Input material Block Start

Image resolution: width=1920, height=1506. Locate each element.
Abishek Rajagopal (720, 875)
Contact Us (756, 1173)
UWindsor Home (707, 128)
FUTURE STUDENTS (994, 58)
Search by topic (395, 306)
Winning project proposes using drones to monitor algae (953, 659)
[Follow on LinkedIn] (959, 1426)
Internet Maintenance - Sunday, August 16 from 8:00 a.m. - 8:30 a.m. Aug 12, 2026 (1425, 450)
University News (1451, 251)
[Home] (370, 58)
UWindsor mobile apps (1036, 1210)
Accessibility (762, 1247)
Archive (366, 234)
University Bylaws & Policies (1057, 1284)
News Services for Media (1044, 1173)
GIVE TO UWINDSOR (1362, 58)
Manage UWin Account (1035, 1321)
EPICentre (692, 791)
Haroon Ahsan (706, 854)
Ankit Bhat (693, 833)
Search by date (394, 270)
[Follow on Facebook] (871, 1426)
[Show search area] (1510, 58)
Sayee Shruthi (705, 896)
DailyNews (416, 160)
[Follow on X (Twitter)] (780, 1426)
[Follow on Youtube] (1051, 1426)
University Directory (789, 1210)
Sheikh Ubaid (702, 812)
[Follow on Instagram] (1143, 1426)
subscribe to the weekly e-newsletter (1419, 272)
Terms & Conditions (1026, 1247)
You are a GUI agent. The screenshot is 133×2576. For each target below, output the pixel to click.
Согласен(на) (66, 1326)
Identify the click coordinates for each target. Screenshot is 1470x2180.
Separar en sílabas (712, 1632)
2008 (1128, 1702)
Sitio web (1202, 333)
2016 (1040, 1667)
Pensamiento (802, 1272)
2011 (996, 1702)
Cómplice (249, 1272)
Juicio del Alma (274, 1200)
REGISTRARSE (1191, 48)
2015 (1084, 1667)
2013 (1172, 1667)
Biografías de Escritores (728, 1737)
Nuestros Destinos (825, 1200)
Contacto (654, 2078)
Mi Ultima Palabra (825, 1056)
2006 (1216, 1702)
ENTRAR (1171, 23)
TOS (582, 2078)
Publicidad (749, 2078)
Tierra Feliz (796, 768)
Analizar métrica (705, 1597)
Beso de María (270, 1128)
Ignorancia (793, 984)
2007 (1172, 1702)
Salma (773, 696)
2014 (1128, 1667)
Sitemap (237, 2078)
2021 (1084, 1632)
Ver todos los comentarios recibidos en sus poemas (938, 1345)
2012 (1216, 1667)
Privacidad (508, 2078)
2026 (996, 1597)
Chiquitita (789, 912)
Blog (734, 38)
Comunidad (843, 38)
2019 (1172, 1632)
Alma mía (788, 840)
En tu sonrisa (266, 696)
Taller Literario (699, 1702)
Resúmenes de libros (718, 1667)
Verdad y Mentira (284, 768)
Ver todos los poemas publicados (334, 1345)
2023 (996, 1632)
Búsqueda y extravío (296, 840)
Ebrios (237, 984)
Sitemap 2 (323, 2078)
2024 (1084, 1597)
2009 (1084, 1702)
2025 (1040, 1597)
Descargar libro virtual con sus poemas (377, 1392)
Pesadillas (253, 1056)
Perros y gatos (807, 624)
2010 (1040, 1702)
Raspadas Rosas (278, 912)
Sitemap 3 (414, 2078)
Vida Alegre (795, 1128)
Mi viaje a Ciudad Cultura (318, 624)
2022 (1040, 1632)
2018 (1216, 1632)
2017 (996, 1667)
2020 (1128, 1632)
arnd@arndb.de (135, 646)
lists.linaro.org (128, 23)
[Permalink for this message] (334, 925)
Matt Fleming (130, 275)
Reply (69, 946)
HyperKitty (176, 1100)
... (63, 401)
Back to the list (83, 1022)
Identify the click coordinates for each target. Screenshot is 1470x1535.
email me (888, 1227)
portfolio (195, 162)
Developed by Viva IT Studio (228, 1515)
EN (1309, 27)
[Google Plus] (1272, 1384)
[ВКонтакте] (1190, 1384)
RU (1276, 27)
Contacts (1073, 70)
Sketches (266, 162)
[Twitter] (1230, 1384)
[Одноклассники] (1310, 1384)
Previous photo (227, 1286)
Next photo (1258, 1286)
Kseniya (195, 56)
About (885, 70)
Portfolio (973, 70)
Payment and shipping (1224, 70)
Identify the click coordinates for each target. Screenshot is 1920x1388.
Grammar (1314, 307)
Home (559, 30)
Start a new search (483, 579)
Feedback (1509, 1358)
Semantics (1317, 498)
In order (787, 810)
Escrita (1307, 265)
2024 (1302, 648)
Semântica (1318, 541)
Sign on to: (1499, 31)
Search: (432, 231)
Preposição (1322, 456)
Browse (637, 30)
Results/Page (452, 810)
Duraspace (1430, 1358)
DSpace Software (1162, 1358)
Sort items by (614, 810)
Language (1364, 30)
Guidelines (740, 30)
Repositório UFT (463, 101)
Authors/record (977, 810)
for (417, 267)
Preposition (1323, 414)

Input material Block End

Work to complete » Restate each record above word for word.

Task output »
Image resolution: width=1920, height=1506. Locate each element.
Abishek Rajagopal (720, 875)
Contact Us (756, 1173)
UWindsor Home (707, 128)
FUTURE STUDENTS (994, 58)
Search by topic (395, 306)
Winning project proposes using drones to monitor algae (953, 659)
[Follow on LinkedIn] (959, 1426)
Internet Maintenance - Sunday, August 16 from 8:00 a.m. - 8:30 a.m. Aug 12, 2026 (1425, 450)
University News (1451, 251)
[Home] (370, 58)
UWindsor mobile apps (1036, 1210)
Accessibility (762, 1247)
Archive (366, 234)
University Bylaws & Policies (1057, 1284)
News Services for Media (1044, 1173)
GIVE TO UWINDSOR (1362, 58)
Manage UWin Account (1035, 1321)
EPICentre (692, 791)
Haroon Ahsan (706, 854)
Ankit Bhat (693, 833)
Search by date (394, 270)
[Follow on Facebook] (871, 1426)
[Show search area] (1510, 58)
Sayee Shruthi (705, 896)
DailyNews (416, 160)
[Follow on X (Twitter)] (780, 1426)
[Follow on Youtube] (1051, 1426)
University Directory (789, 1210)
Sheikh Ubaid (702, 812)
[Follow on Instagram] (1143, 1426)
subscribe to the weekly e-newsletter (1419, 272)
Terms & Conditions (1026, 1247)
You are a GUI agent. The screenshot is 133×2576. For each target below, output the pixel to click.
Согласен(на) (66, 1326)
Identify the click coordinates for each target. Screenshot is 1470x2180.
Separar en sílabas (712, 1632)
2008 (1128, 1702)
Sitio web (1202, 333)
2016 (1040, 1667)
Pensamiento (802, 1272)
2011 (996, 1702)
Cómplice (249, 1272)
Juicio del Alma (274, 1200)
REGISTRARSE (1191, 48)
2015 (1084, 1667)
2013 (1172, 1667)
Biografías de Escritores (728, 1737)
Nuestros Destinos (825, 1200)
Contacto (654, 2078)
Mi Ultima Palabra (825, 1056)
2006 (1216, 1702)
ENTRAR (1171, 23)
TOS (582, 2078)
Publicidad (749, 2078)
Tierra Feliz (796, 768)
Analizar métrica (705, 1597)
Beso de María (270, 1128)
Ignorancia (793, 984)
2007 (1172, 1702)
Salma (773, 696)
2014 (1128, 1667)
Sitemap (237, 2078)
2021 (1084, 1632)
Ver todos los comentarios recibidos en sus poemas (938, 1345)
2012 (1216, 1667)
Privacidad (508, 2078)
2026 (996, 1597)
Chiquitita (789, 912)
Blog (734, 38)
Comunidad (843, 38)
2019 (1172, 1632)
Alma mía (788, 840)
En tu sonrisa (266, 696)
Taller Literario (699, 1702)
Resúmenes de libros (718, 1667)
Verdad y Mentira (284, 768)
Ver todos los poemas publicados (334, 1345)
2023 (996, 1632)
Búsqueda y extravío (296, 840)
Ebrios (237, 984)
Sitemap 2 (323, 2078)
2024 (1084, 1597)
2009 (1084, 1702)
2025 (1040, 1597)
Descargar libro virtual con sus poemas (377, 1392)
Pesadillas (253, 1056)
Perros y gatos (807, 624)
2010 (1040, 1702)
Raspadas Rosas (278, 912)
Sitemap 3 (414, 2078)
Vida Alegre (795, 1128)
Mi viaje a Ciudad Cultura (318, 624)
2022 (1040, 1632)
2018 (1216, 1632)
2017 (996, 1667)
2020 (1128, 1632)
arnd@arndb.de (135, 646)
lists.linaro.org (128, 23)
[Permalink for this message] (334, 925)
Matt Fleming (130, 275)
Reply (69, 946)
HyperKitty (176, 1100)
... (63, 401)
Back to the list (83, 1022)
Identify the click coordinates for each target. Screenshot is 1470x1535.
email me (888, 1227)
portfolio (195, 162)
Developed by Viva IT Studio (228, 1515)
EN (1309, 27)
[Google Plus] (1272, 1384)
[ВКонтакте] (1190, 1384)
RU (1276, 27)
Contacts (1073, 70)
Sketches (266, 162)
[Twitter] (1230, 1384)
[Одноклассники] (1310, 1384)
Previous photo (227, 1286)
Next photo (1258, 1286)
Kseniya (195, 56)
About (885, 70)
Portfolio (973, 70)
Payment and shipping (1224, 70)
Identify the click coordinates for each target. Screenshot is 1920x1388.
Grammar (1314, 307)
Home (559, 30)
Start a new search (483, 579)
Feedback (1509, 1358)
Semantics (1317, 498)
In order (787, 810)
Escrita (1307, 265)
2024 (1302, 648)
Semântica (1318, 541)
Sign on to: (1499, 31)
Search: (432, 231)
Preposição (1322, 456)
Browse (637, 30)
Results/Page (452, 810)
Duraspace (1430, 1358)
DSpace Software (1162, 1358)
Sort items by (614, 810)
Language (1364, 30)
Guidelines (740, 30)
Repositório UFT (463, 101)
Authors/record (977, 810)
for (417, 267)
Preposition (1323, 414)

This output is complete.